Hangi siyasal renkten olursa olsun milletvekili, bakanı bakmayanı, belediye başkanı, devlet kurumlarında ve özel kesimde söz sahibi olanlar, Trabzonspor’un birer basın sözcüsü… Aralarında büyük bir dayanışma var. Bulundukları konum itibarıyla devlet gücünü elinde tutanların Trabzonspor’a nasıl katkı yaptıkları, yardımcı olduklarını gizlemeden saklamak bir övünerek ortaya dökmelerine insan hayran kalıyor!

Böyle olunca, kâğıt üzerindeki Trabzonspor’un sözcüleri, TFF’nin radarına girmiyor, söylenenlerden/ yazılanlardan ötürü ceza almaktan kurtuluyor.

Söylemlerini daha da renklendirmek, geleceklerini güvence altına almak isteyen, siyaset denen kesimin değişik renkteki muhteremleri daha bir cesur çünkü.

O muhteremeler ki:

FETÖ’nün öbür eylemlerini/ girişimlerini “kumpas”tan sayan zihniyet, sıra FETÖ’nün başyapıtı olan “sözde şike”ye gelince, birden çark ediyor, açıkçası, birer FETÖ sevici olduklarını “ifşa” ediyorlar.
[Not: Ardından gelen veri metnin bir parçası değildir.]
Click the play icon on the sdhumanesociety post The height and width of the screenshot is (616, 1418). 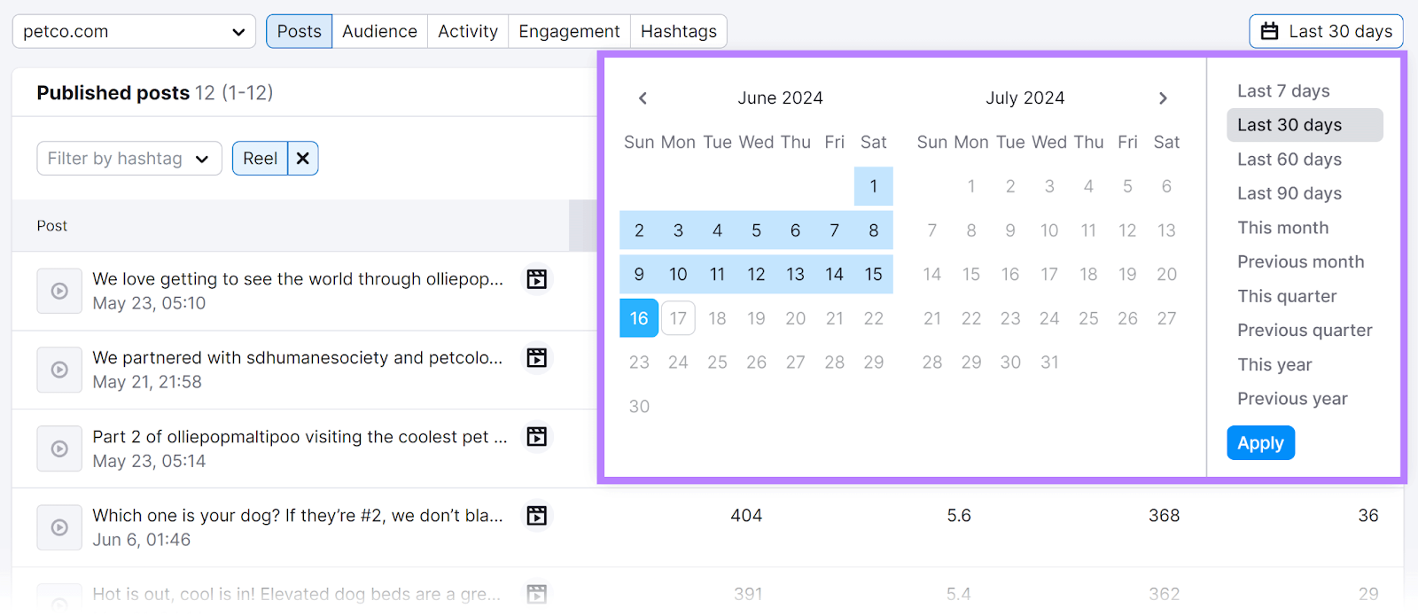[x=58, y=370]
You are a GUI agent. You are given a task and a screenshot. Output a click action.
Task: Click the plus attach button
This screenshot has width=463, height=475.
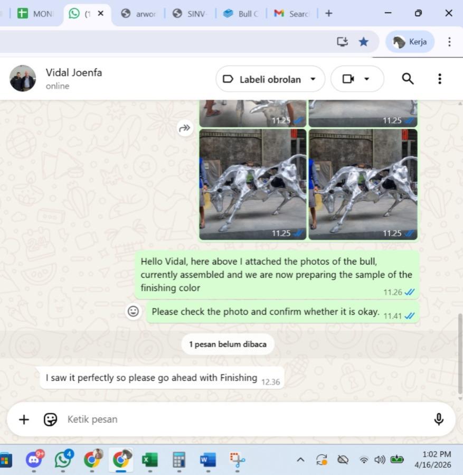pyautogui.click(x=24, y=420)
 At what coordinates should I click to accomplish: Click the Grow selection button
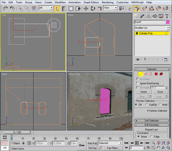coord(160,92)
Ne yaman çelişki demeyin sakın!

Hiç değilse “kumpas”lardan biri için değil diyerek doyum sağlıyor, asıl tabanlarına, ortam bunu gerektiyor, zamanı gelince hepsine sahip çıkacağız misali selâm veriyorlar sanki!

Konumuzla, futbolla bağlantılı olana dönersek diyeceğimiz şu:

3 Temmuz bitmedi, başka kılıklarda sürüyor.

ÖYM’lerin, “özel yetkili”lerin yerini aynı kafada ama farklı konumda/ görevde olanlar doldurdu.

*****
Sona Doğru…

Trabzon’da maç vardı; irili ufaklı siyasetçiler, Trabzon’un amigosu pozundaydılar.

Fenerbahçe’nin göz göre göre puanı alındı.

Yazık oldu Fenerbahçe’ye…

MHK, Fenerbahçe’ye açtığı savaşı, hakem atamalarıyla sürdürüyor. “Sabıkalı” bir hakemi Türkiye Kupası maçına atadı.

Bir yandan siyaset, bir yandan TFF alt birimleriyle yol kesmeyi alışkanlık haline getirdi; bu, talimatlara bir madde olarak girecek neredeyse.

Futbol, futbol olmaktan çıktı; Fenerbahçe’nin başına “çorap örme”, birilerini, özellikle de Trabzonspor ile Galatasaray’ı kollama aracına dönüştürüldü.

Başka?

Son söz:

Siyasiler, üstlendikleri görevi asıl olması gereken yerlerde yerine getirmeyenler, futbolun peşine takılarak, geleceklerini güvence altına alma ya da yer kapma peşinde olunca, futbol futbol olmaktan çıkıyor.